Times and Seasons

To every thing there is a season, and a time to every purpose under heaven. Ecclesiastes 3:1

I can not do everything all at once, no matter how much I might like to. I only have space for two or three large things in my life at one time. Howard and the kids always get first priority. Housekeeping, Schlock work, and writing rotate through the large slots I have left. Other smaller things fit into the gaps between the big ones. Lately, it has been all I could do to get the Schlock work done while still meeting the emotional/physical needs of my family. I can’t berate myself for this because I was honestly working at capacity. But I am left with stories I haven’t touched in three weeks and a house in dire need of organization.

I’ve always worked under the theory that if I put the most important things first, then I’ll be satisfied with myself. I believe this to be true. But how do I decide what is most important? How do I decide if it is the right season for a particular pursuit? And what if the thing I want the most, is less important than the other things?

Howard and the kids come first. Always. If they need me everything else gets dropped.

The work I do on the Schlock books is critical. The books would not get mailed if I did not handle it. This most recent book would not exist at all if I had not stepped in to do some of the layout work. For the next book I’ll be doing all of the layout work. Since the books pay our bills, this work is really important. Usually there are gaps in the busy times for book work, but we need to put out the next book fast. We’re hoping to have it out in February. This means that for the next several months I’ll be working on schlock stuff daily. I enjoy working on Schlock. I love being able to make a tangible contribution to maintaining this lifestyle that we love. But all the work on Schlock books necessarily displaces other things and for the next few months it is high priority.

Housework seems like it can be neglected, that it doesn’t have to be a high priority. Unfortunately neglecting the housework quickly results in chaos. When our house is a mess we are all more cranky and less able to do other things. Keeping the house clean enables everything else and so I have to get it done. What I haven’t been doing well, is leveraging the kids against this task. This isn’t just my job, this belongs to us all. I just need to figure out how to get them to help with a minimum energy expenditure from me.

In the end, this post is really about the lack of writing in my life lately. I’ve been blogging, but not writing fiction. I haven’t been writing because when I look logically at the things which I need to do, writing gets pushed so low on the importance scale that there is no time left for it. After all, my writing does not contribute to the running of the household. In fact usually the writing is done at the expense of something else which does directly contribute. I have so many things in my life, that logic tells me I should put the writing on hold for awhile longer. It can wait. …Only I don’t want it to wait. It is the one thing in my life that is truly mine. My writing is not important to the household, but it is important to me.
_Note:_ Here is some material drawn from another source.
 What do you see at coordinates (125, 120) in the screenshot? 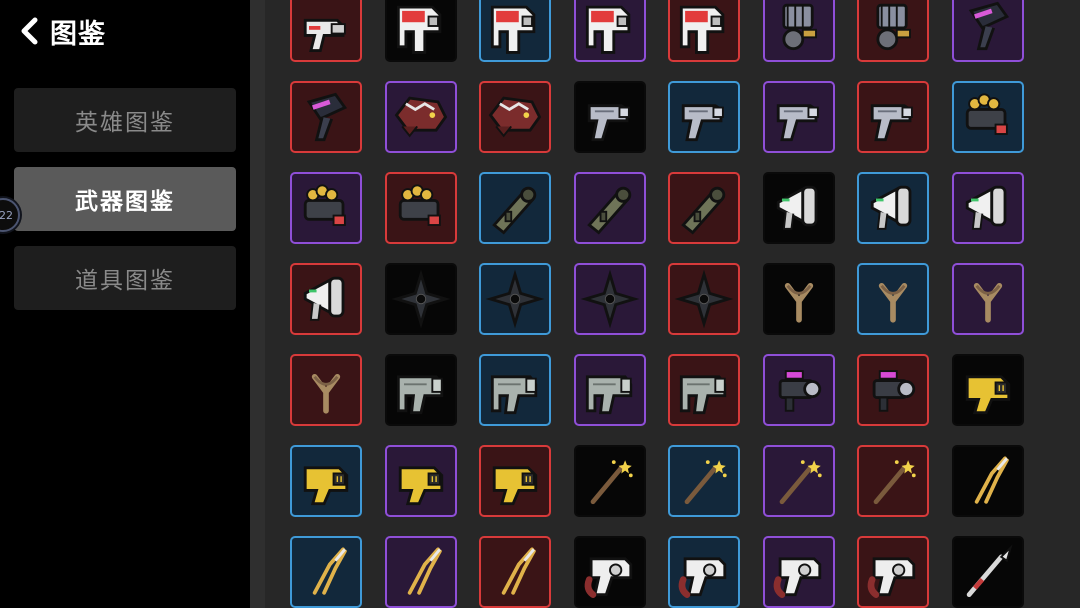
I see `tab-hero-codex: 英雄图鉴` at bounding box center [125, 120].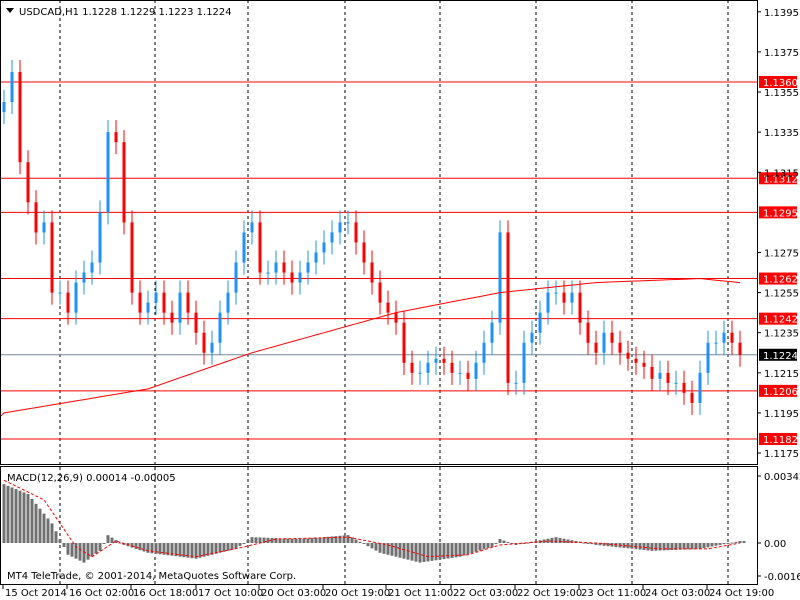 This screenshot has width=800, height=600. I want to click on time-label: 15 Oct 2014, so click(36, 594).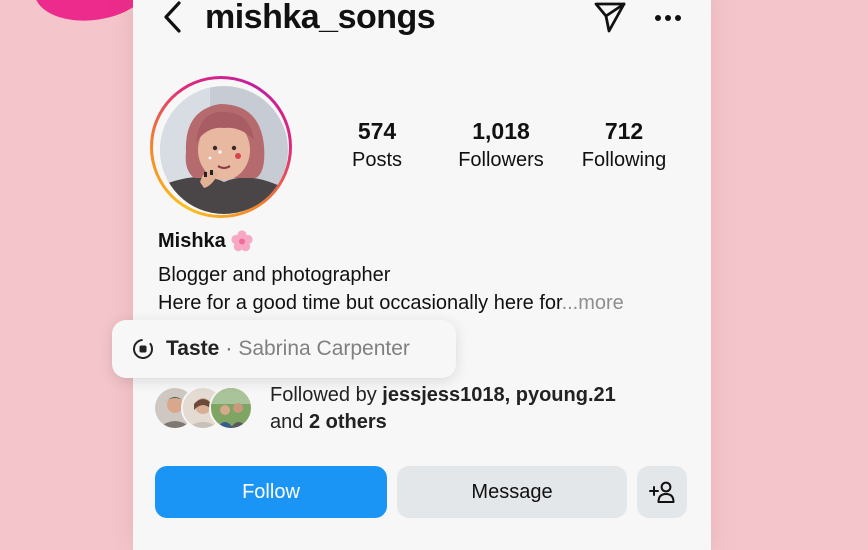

It grieves me to see it languish.

As a member of the household, my dreams and goals and aspirations should have importance. As the household manager I know that my things are the easiest to interrupt or put on hold. My desire to write is constantly weighed against the needs of Howard and the kids. (They always come first, remember.) So when I have a space of time, I have to decide whether dishes or writing is more important. I am going to have few spaces in the next 6 months. I wonder if I will get any writing done at all. I want to. I want to send my words out where they can affect the lives of others. But I am left wondering how my words can possibly be good enough to do that, when they are consistently labelled as less important than doing the dishes.

(Note: All the devaluation of my writing is happening inside my own head. Howard and the kids all believe in it and support it fully.)

For every thing there is a season and a time for every purpose under heaven.

Am I trying to make it the season for me to be an author when it is not so? Is writing fiction even the correct use for the gifts I have been given? I’ve been given so much. The only way to repay that, is to do what I can to make the world a better place. Am I going about it the way that I should be? Or perhaps I’m all at sea because I am supposed to be writing and I haven’t been. I like that answer. I want that one to be true. But I am cautious to accept it, precisely because my longing for it to be true is so strong.

Times and Seasons

Ebbs and Flows

I’ve had fallow months before, times when I did not write. Usually they are followed by a burst of creative energy where the writing pushes other things aside. I think I’m about due for that. Then all this fretting will be for naught.